Saturday, December 9, 2017

A Few Right Thinking Men

Originally published in 2010, this is a re-release by Pantera Press in paperback format. Written by Sulari Gentill and set in 1930s Australia, it's beautifully written and redolent of classic golden age detective fiction.

The series is written around real life history, with verifiable political and news stories of the time seamlessly interwoven into the narrative.  I have been most impressed with Ms. Gentill's ability to place her characters peripheral to real history and really allow the reader to feel like they're there.

This is the first book in the series and introduces the dashing (and charmingly egalitarian) Rowland Sinclair and an ensemble cast of friends and associates along with a beautifully drawn depression-era Australia.

Having read the series (and looking forward to new installments), one thing that has impressed me very much is the author's facility with a really well planned and executed story arc.  I can't imagine how many books ahead she had planned when writing the first book, but there are foreshadowings in this book which play out in book 8 in the series.  In addition, each book is complete in itself. Honestly, I read them out of order when I could find them, and never felt lost or cheated.  They're really well written enjoyable books.  The dialogue is pitch perfect, the characters and setting are stellar, the writing is great, and the plot adheres to the 10 commandments of detective fiction (the reader gets all the info to 'solve' the crime, no hidden perpetrators, no 'evil twins' etc etc).
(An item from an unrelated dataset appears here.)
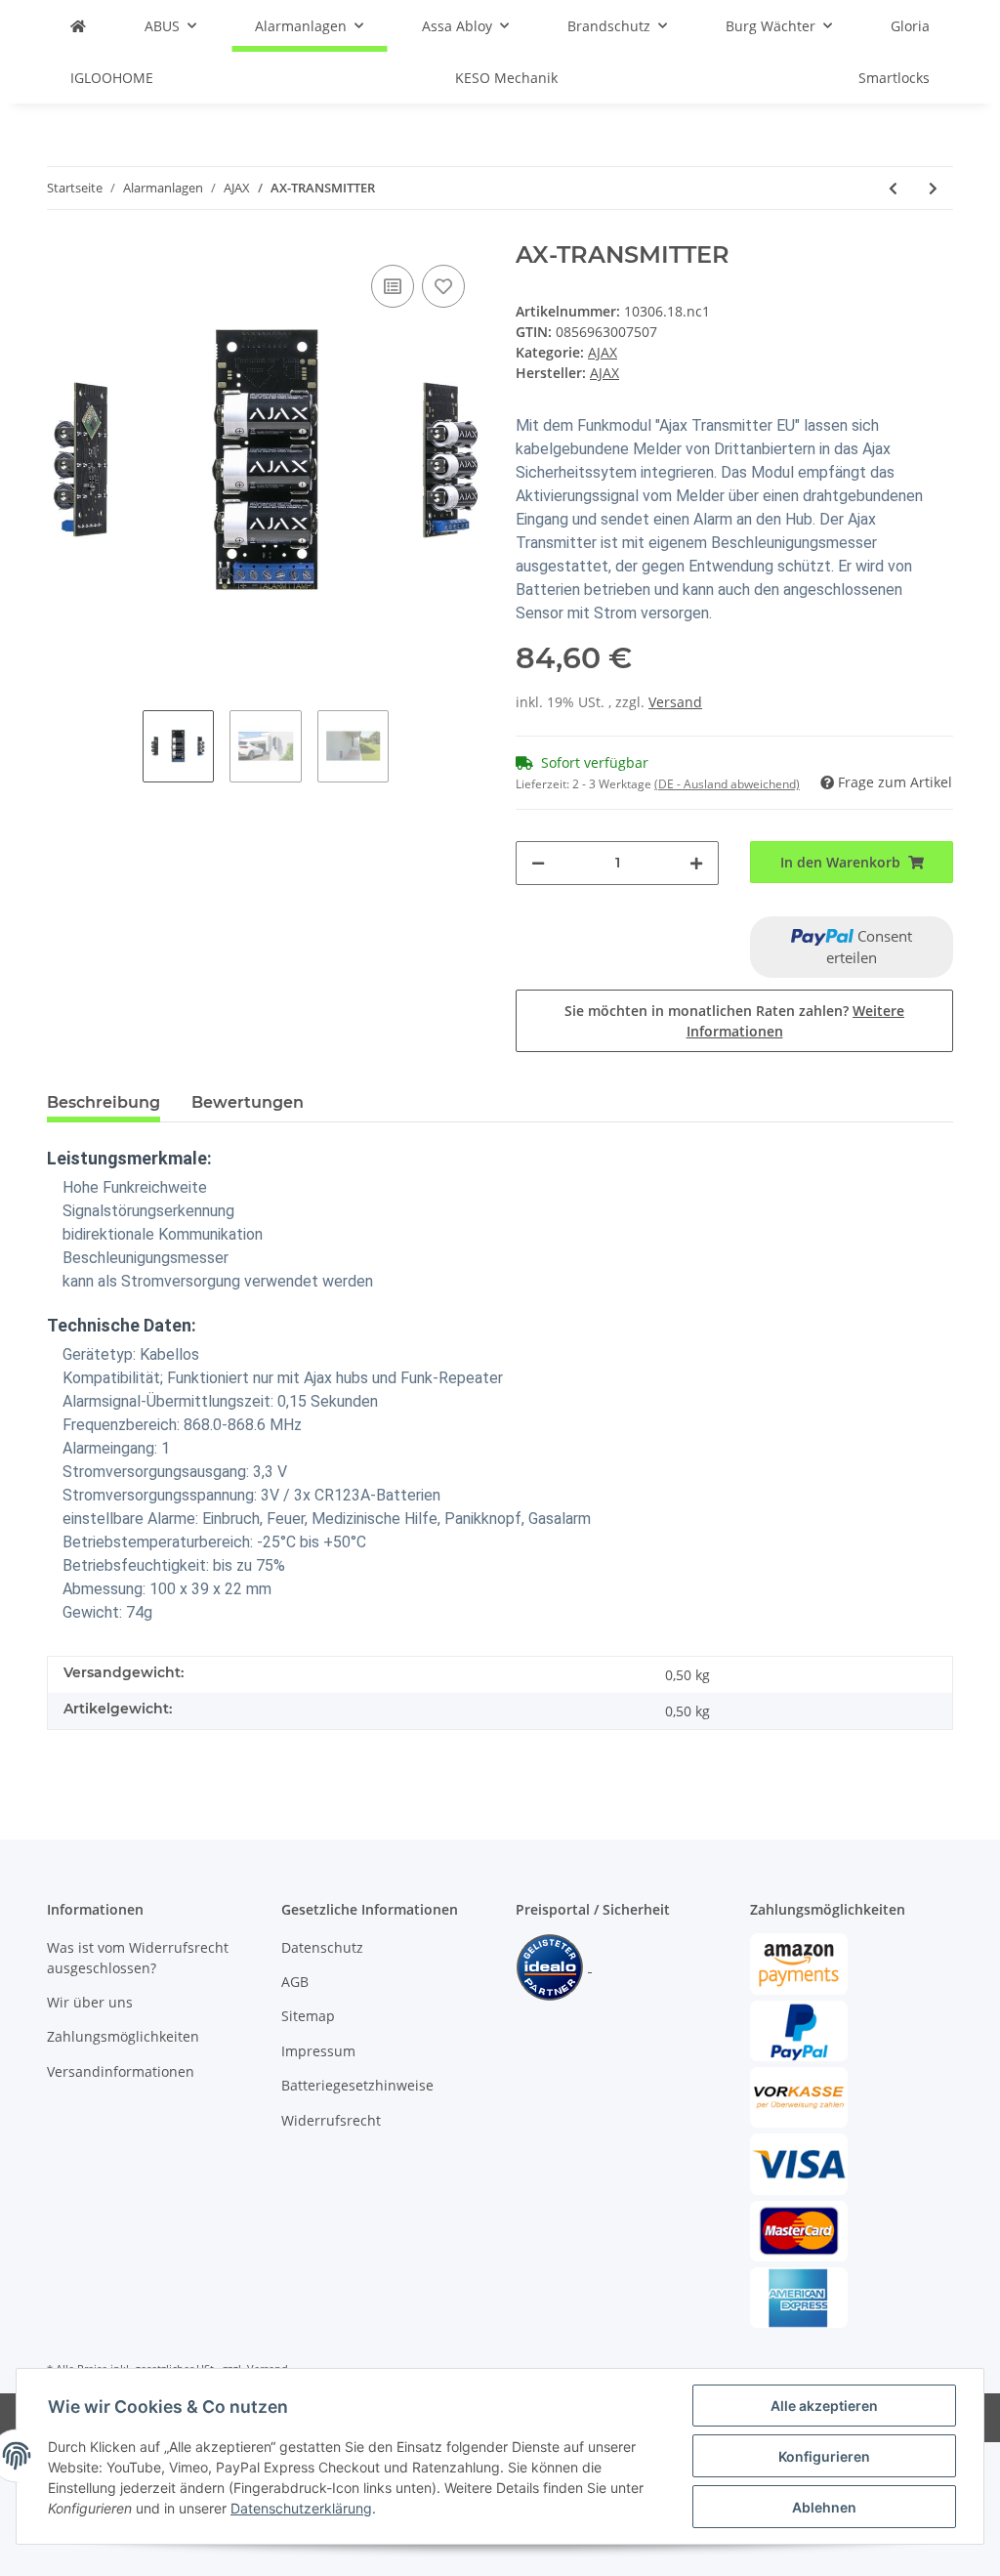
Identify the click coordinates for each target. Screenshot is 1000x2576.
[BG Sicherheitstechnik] (78, 26)
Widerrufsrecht (331, 2120)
Other reviewers have done a good job of describing the plot, so I've concentrated on the books as a series.  I did review book 8 on this blog here.  I've seen this series compared to Kerry Greenwood's Phryne Fisher books, but apart from the setting (depression era Australia), I don't see it.  Both series are fun, but while Phryne's sort of a fantasy cozy, the Sinclair books have a lot more in common with Ngaio Marsh than Kerry Greenwood.

Well written, solid from this, the first, book, beautifully plotted. 323 pages, but I never found my interest flagging. Well worth a read.

Four solid stars
Disclosure: I received an ARC at no cost from the author/publisher.